SkyWest Airlines began serving Elko in 1982 as an independent commuter carrier to replace United Airlines. The carrier flew Swearingen Metros to Reno, Salt Lake City and Ely. In 1986 SkyWest began operating as Western Express for Western Airlines via code sharing agreement with flights to Reno and Salt Lake City using Metroliners. After the merger of Western into Delta Air Lines in 1987, SkyWest became a Delta Connection carrier and in 1988 began flying Embraer EMB-120 Brasilias on its flights to Reno and Salt Lake City. The flights to Reno ended in 2005. In 2015 SkyWest replaced the Brasilia with 50-seat Bombardier CRJ100/200s, but the frequency was reduced to two flights per day. SkyWest remains at Elko as a Delta Connection carrier and is the only airline there.

==Facilities==
Elko Regional Airport covers 700 acre and has two asphalt runways: 6/24 is 7,454 x 150 ft (2,272 x 46 m) and 12/30 is 3,015 x 60 ft (919 x 18 m).

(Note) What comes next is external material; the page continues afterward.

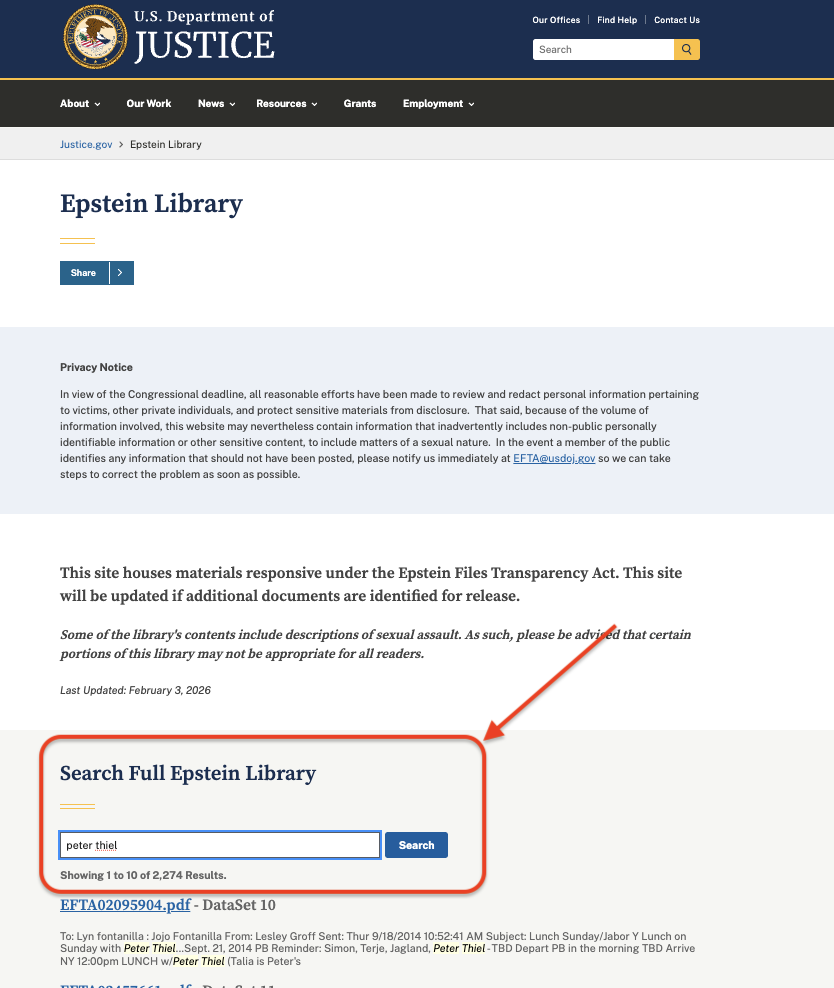This screenshot has width=834, height=988.
Task: Expand the News dropdown menu
Action: (x=216, y=104)
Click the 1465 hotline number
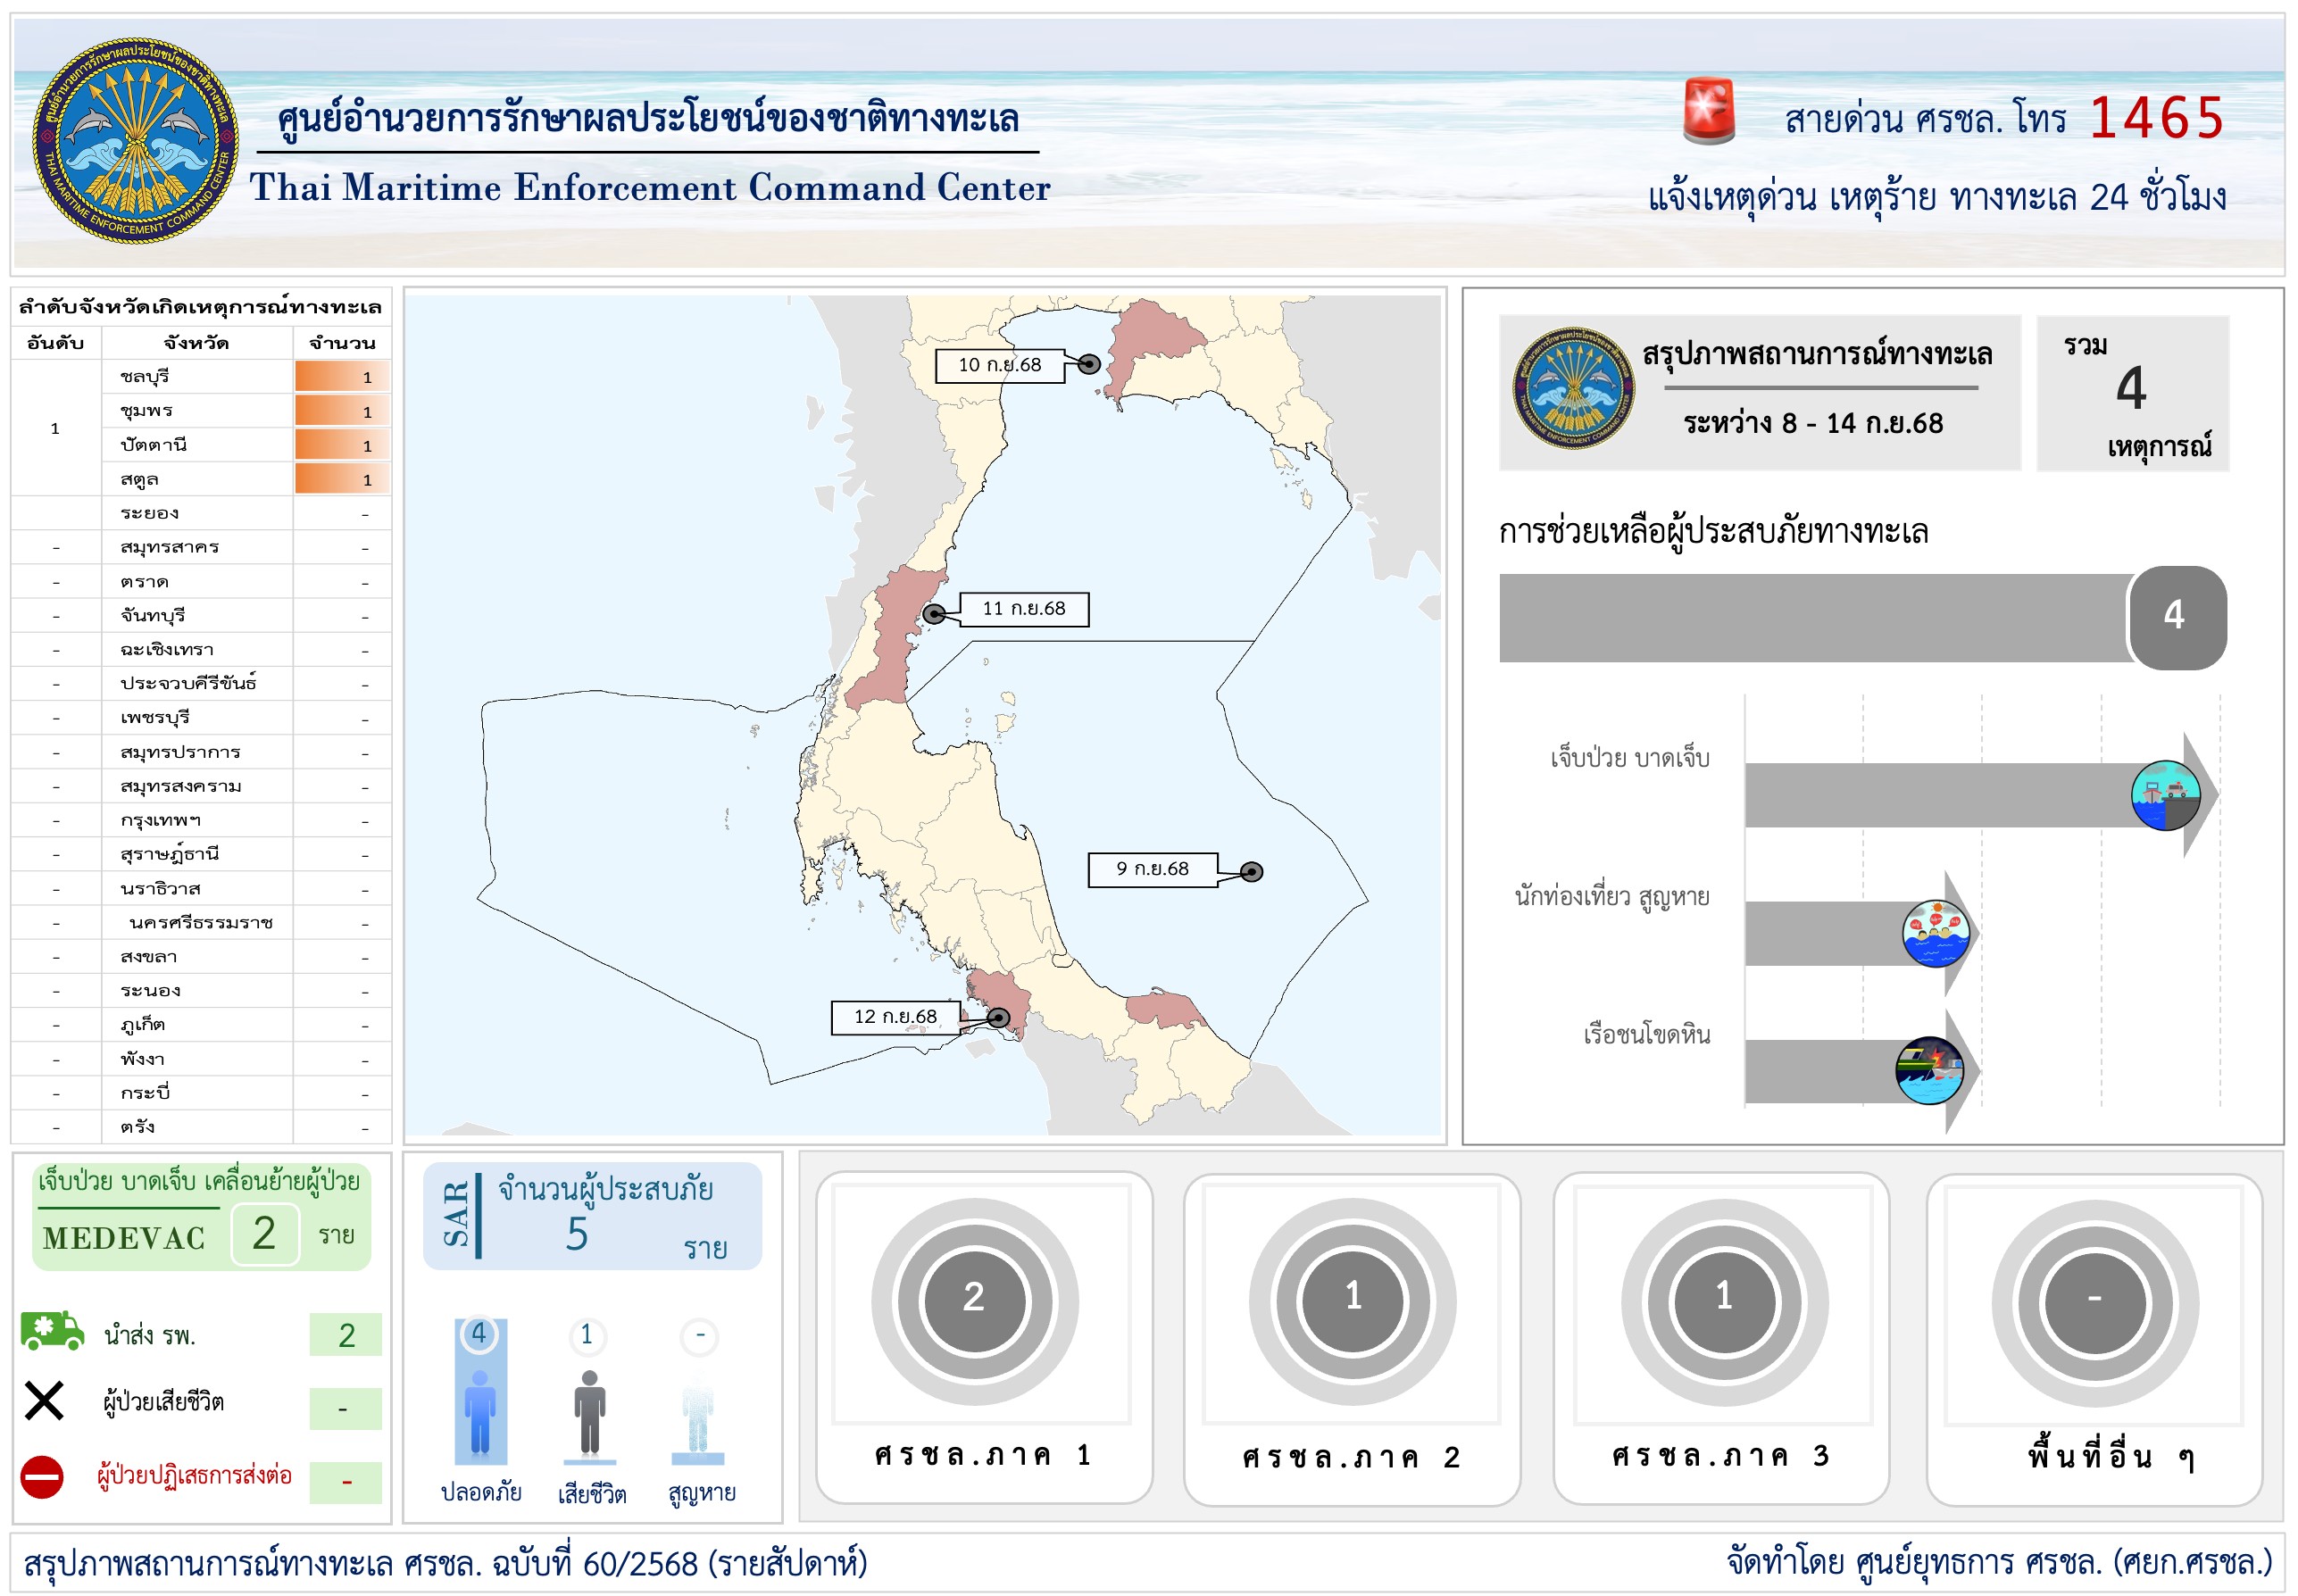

In the year ending September 30, 2022, the airport had 13,863 aircraft operations, averaging 38 per day: 75% general aviation, 20% airline, and 5% air taxi. 72 aircraft were then based at this airport: 62 single-engine, 5 multi-engine, 4 helicopter, and 1 ultra-light.

==Airline and destination==

| Airlines | Destinations |
|---|---|
| Delta Connection | Salt Lake City |

===Top destinations===

Busiest domestic routes from EKO (January 2025 - December 2025)
| Rank | City | Passengers | Carriers |
|---|---|---|---|
| 1 | Salt Lake City, Utah | 16,000 | Delta |

== Accidents and incidents ==
- On September 5, 1946, a Trans-Luxury Airlines Douglas DC-3 upon losing visual contact in ground fog and limited visibility crashed into a hillside 2.5 miles W of Elko Airport. 20 out of the 21 passengers and crew were killed.